▸ WHAT YOU HAVE TO DO
Recast everything in the entries below, from the line that contains "Given: Click the Google" down to the line that contains "Looking at the screenshot, I should [x=26, y=20].", as a Markdown table with the columns Row and Text, with one line per row. Skip blank lines and leave the pictures out.

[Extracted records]

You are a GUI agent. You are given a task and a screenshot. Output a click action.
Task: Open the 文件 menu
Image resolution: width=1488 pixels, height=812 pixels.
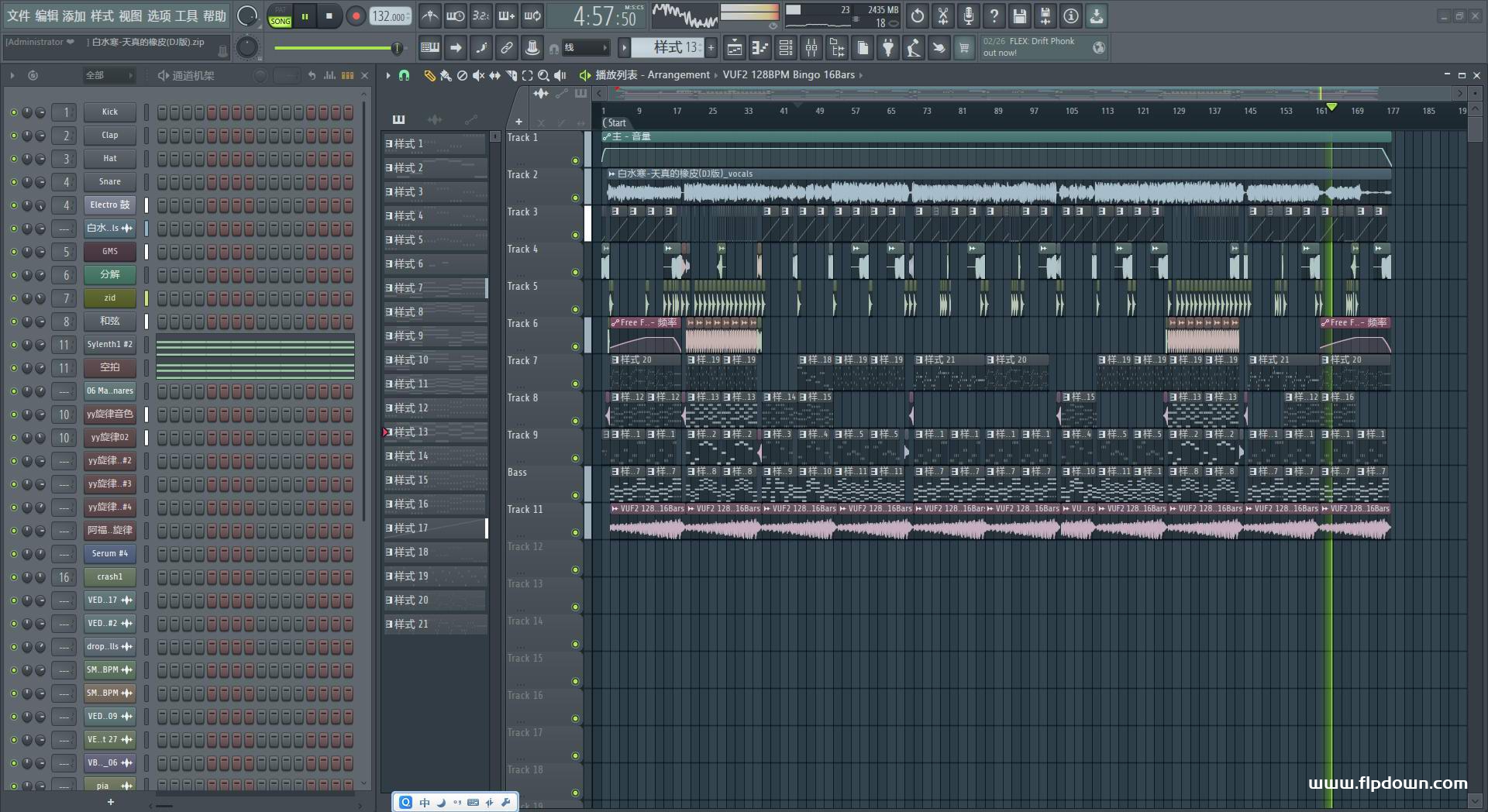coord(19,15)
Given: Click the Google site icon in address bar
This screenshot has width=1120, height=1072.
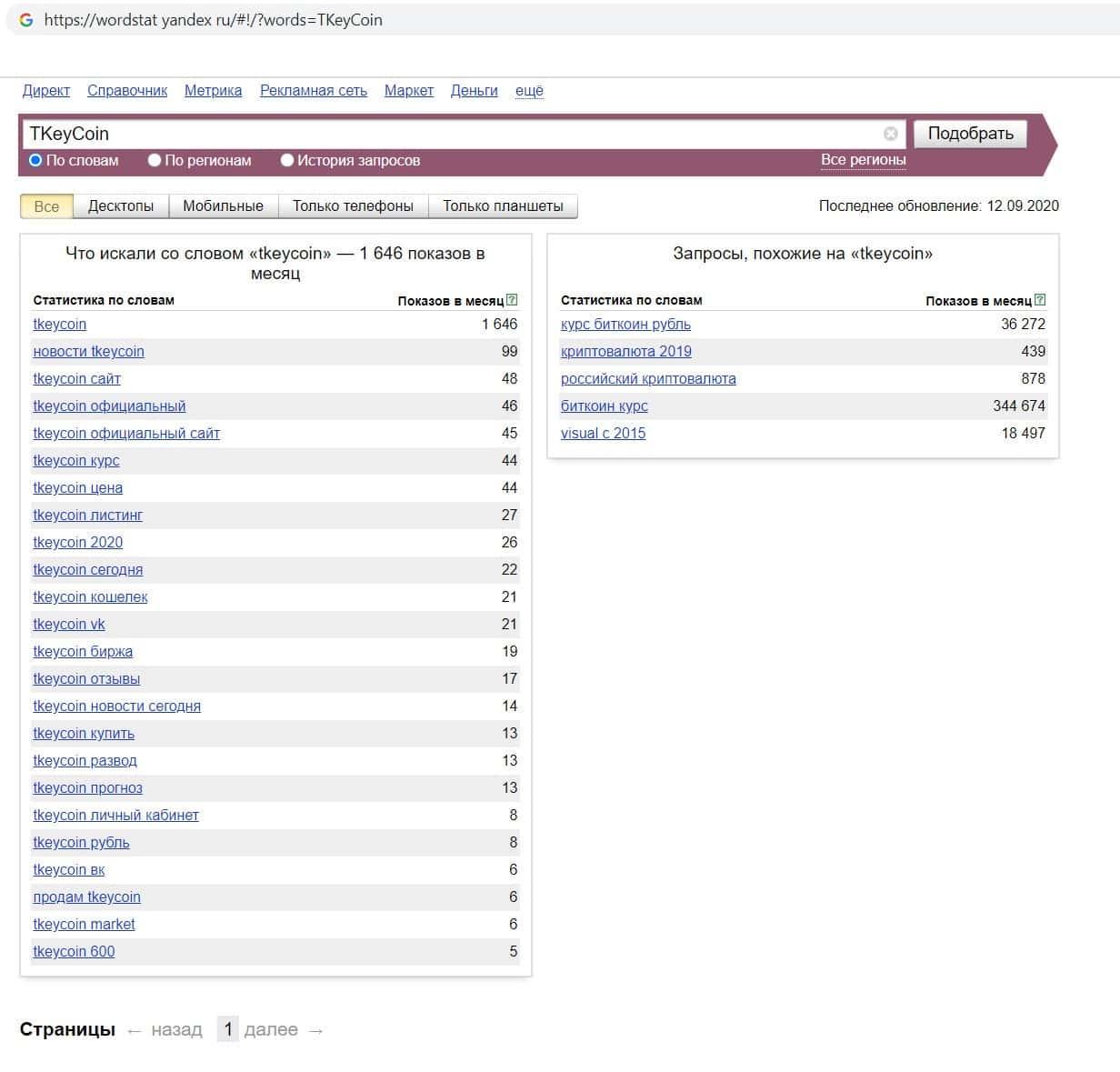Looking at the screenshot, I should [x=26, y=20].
...
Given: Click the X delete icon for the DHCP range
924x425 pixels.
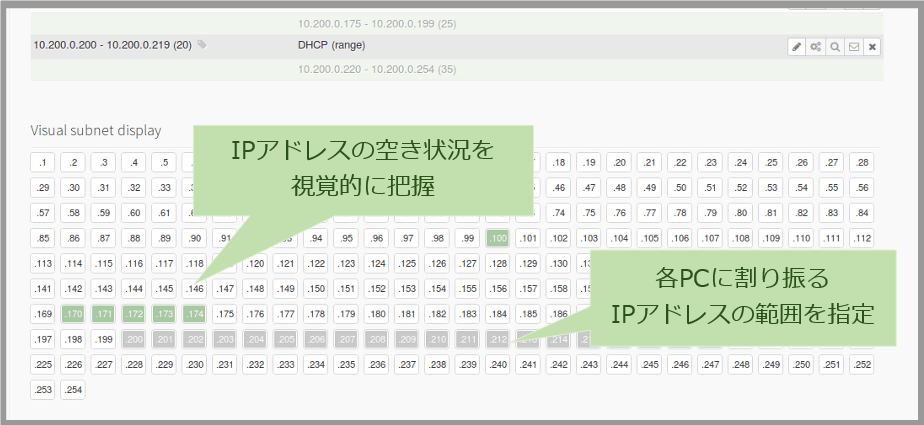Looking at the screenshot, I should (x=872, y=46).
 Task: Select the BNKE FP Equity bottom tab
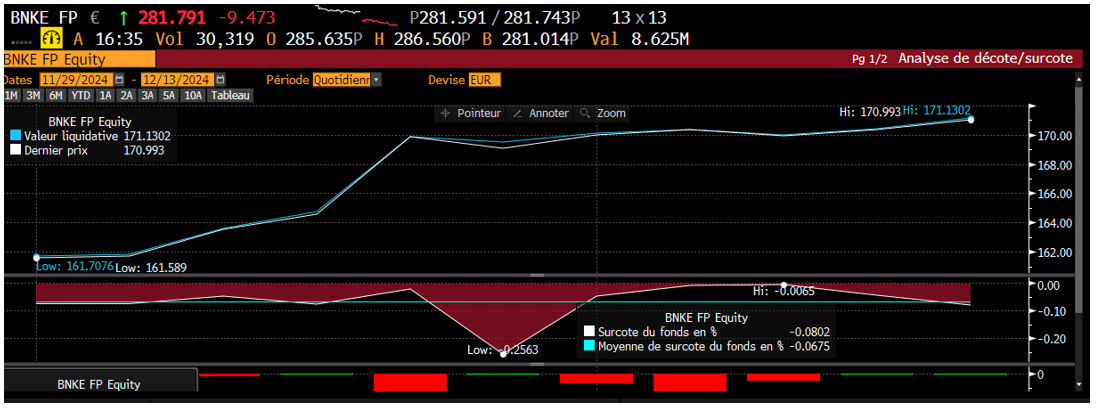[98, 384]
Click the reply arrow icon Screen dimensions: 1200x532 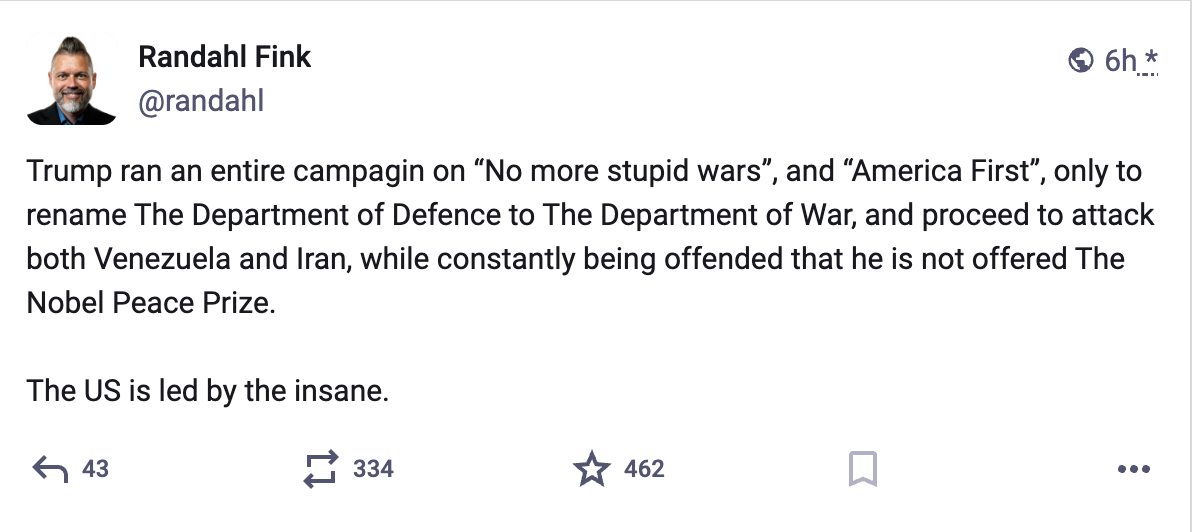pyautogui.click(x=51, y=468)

▸ THE RESPONSE
| Row | Text |
|---|---|
| 1 | Given: Click the Google site icon in address bar |
| 2 | This screenshot has width=1120, height=1072. |
| 3 | Looking at the screenshot, I should [x=26, y=20]. |